Instrucciones
[1] Imprime sin cambios el fragmento del texto sobre Thesalónica que comienza en las palabras "Al día siguiente, dedicaría" y termina después de "para 400 personas.".
[2] Según el texto sobre Thesalónica, ¿qué sultán otomano mandó construir la Torre Blanca?

Tras salir de la estación de tren y autobús, caminaría a lo largo de la Calle Egnatia, una de las más importantes de la ciudad, en dirección este, hasta llegar al que sería mi alojamiento durante las siguientes dos noches, un hotel algo destartalado pero muy bien ubicado, en el que pagaría 14€ la noche por una habitación privada.



Plaza de Aristóteles

Tras ducharme, comer algo, y descansar del caluroso viaje, comenzaría propiamente mi recorrido por Thesalónica dirigiéndome hacia uno de los puntos más visitados y concurridos, su paseo marítimo, un recorrido de casi 10 kilómetros repleto de cafeterías, terrazas, artistas o mercadillos improvisados desde el que captaremos gran parte del alma de la ciudad, divisaremos los enormes muelles del puerto, la tranquilidad del Mar Egeo, y disfrutaremos de amaneceres y atardeceres que bien merecen una visita.


Muy próxima al paseo marítimo se encuentra la Plaza de Aristóteles, la más importante de la ciudad, otro lugar perfecto para tomar algo mientras disfrutamos de algunos de los edificios más emblemáticos de Thesalónica, como el lujoso Hotel Electra, de 5 estrellas, o el cine Olympion, en el que cada año se celebra el Festival Internacional de Cine de la ciudad, uno de los más prestigiosos del sur de Europa.



Paseo marítimo de Thesalónica

Pero si hay un lugar simbólico en Thesalónica, ese es la Torre Blanca. Construída por el Sultán otomano Suleimán el Magnífico, esta torre, que antaño formaba parte de la muralla de la ciudad, tenía una doble función...por un lado, servir como torre defensiva dada su ubicación frente al mar, y por otro, ser utilizada como prisión. Su nombre proviene de la época en la que el ejército griego volvería a conquistar Thesalónica, pintando la torre de este color como símbolo de purificación...lo cierto es que se trata de un lugar a visitar sí o sí en la ciudad, pues además de su importancia histórica, se encuentra en una zona con buen ambiente a prácticamente cualquier hora del día.


Al día siguiente, dedicaría la práctica totalidad de la mañana a recorrer la Thesalónica más monumental, comenzando por el antiguo ágora, una enorme explanada utilizada desde el siglo III antes de Cristo por los romanos como mercado central, en la que también se encontraban los baños, saunas, y hasta un teatro con capacidad para 400 personas.



Torre Blanca, símbolo de la ciudad

Muy cerca de allí, y de vuelta en la calle Egnatia, se encuentran dos de los lugares más visitados de la ciudad, el Arco y la Rotonda de Galerio, ambos declarados Patrimonio de la Humanidad por la UNESCO en el año 1988. Se trata de dos monumentos mandados construír por el emperador romano Galerio, allá por el siglo IV, como parte del recinto que este quería levantar en torno al palacio que poseía en la ciudad. El acceso a ambos monumentos es gratuíto, siendo una visita bastante interesante, pues a pesar de la antigüedad de las obras, su grado de conservación es muy aceptable, dando una buena idea al visitante del ambiente que allí acontecía siglos atrás.

Datos proporcionados
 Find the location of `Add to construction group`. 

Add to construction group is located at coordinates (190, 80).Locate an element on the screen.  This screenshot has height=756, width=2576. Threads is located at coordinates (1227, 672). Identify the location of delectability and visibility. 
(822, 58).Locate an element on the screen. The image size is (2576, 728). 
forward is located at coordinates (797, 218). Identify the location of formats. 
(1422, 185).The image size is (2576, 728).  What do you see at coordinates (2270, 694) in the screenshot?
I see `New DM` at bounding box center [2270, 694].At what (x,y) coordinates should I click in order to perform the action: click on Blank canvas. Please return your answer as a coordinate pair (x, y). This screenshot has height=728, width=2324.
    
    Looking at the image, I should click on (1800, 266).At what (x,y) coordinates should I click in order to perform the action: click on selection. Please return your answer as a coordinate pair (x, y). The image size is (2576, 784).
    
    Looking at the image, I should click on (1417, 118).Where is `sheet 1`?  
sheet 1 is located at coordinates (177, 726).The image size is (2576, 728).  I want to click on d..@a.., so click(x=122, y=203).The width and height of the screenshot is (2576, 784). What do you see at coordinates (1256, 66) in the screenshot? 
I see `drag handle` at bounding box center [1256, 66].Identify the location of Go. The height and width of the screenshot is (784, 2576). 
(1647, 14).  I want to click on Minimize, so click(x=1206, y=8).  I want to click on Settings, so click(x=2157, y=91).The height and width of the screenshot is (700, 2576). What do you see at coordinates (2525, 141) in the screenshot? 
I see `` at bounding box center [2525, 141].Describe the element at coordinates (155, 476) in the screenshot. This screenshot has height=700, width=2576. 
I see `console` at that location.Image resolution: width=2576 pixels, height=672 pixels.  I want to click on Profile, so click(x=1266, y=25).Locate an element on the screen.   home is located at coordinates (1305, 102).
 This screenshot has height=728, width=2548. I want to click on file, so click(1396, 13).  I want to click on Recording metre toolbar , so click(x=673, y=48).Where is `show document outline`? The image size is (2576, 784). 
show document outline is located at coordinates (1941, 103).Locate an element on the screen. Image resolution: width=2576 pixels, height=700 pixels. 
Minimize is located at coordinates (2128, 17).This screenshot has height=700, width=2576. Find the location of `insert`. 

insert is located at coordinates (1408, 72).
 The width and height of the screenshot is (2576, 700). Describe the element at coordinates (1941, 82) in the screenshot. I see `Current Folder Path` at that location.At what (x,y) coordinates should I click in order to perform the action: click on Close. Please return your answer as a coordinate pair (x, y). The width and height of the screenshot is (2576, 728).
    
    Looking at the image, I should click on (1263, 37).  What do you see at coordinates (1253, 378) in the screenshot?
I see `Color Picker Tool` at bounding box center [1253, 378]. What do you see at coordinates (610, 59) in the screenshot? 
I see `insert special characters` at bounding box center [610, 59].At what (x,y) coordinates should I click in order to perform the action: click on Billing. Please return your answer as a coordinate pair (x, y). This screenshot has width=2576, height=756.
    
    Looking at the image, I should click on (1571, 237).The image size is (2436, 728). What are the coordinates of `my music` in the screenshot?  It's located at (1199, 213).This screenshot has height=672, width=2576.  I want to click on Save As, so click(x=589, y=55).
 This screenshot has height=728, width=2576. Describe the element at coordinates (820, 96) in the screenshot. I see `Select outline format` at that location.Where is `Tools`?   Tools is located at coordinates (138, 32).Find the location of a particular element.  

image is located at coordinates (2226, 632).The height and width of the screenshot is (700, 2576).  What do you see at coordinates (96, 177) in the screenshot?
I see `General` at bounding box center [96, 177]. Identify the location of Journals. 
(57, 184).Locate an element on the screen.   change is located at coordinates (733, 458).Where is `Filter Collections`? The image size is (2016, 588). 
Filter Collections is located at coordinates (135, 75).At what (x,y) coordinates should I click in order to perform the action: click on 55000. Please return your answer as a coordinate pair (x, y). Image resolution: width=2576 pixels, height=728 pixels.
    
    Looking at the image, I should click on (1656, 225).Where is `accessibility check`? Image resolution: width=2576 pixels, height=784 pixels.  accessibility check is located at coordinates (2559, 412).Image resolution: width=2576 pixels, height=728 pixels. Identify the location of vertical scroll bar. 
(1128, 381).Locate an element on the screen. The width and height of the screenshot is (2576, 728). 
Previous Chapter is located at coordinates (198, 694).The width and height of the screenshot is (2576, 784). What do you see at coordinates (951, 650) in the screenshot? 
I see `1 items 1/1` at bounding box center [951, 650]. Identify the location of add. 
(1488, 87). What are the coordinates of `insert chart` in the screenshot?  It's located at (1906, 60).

Respuestas por tarea
[1]
Al día siguiente, dedicaría la práctica totalidad de la mañana a recorrer la Thesalónica más monumental, comenzando por el antiguo ágora, una enorme explanada utilizada desde el siglo III antes de Cristo por los romanos como mercado central, en la que también se encontraban los baños, saunas, y hasta un teatro con capacidad para 400 personas.

[2] Suleimán el Magnífico.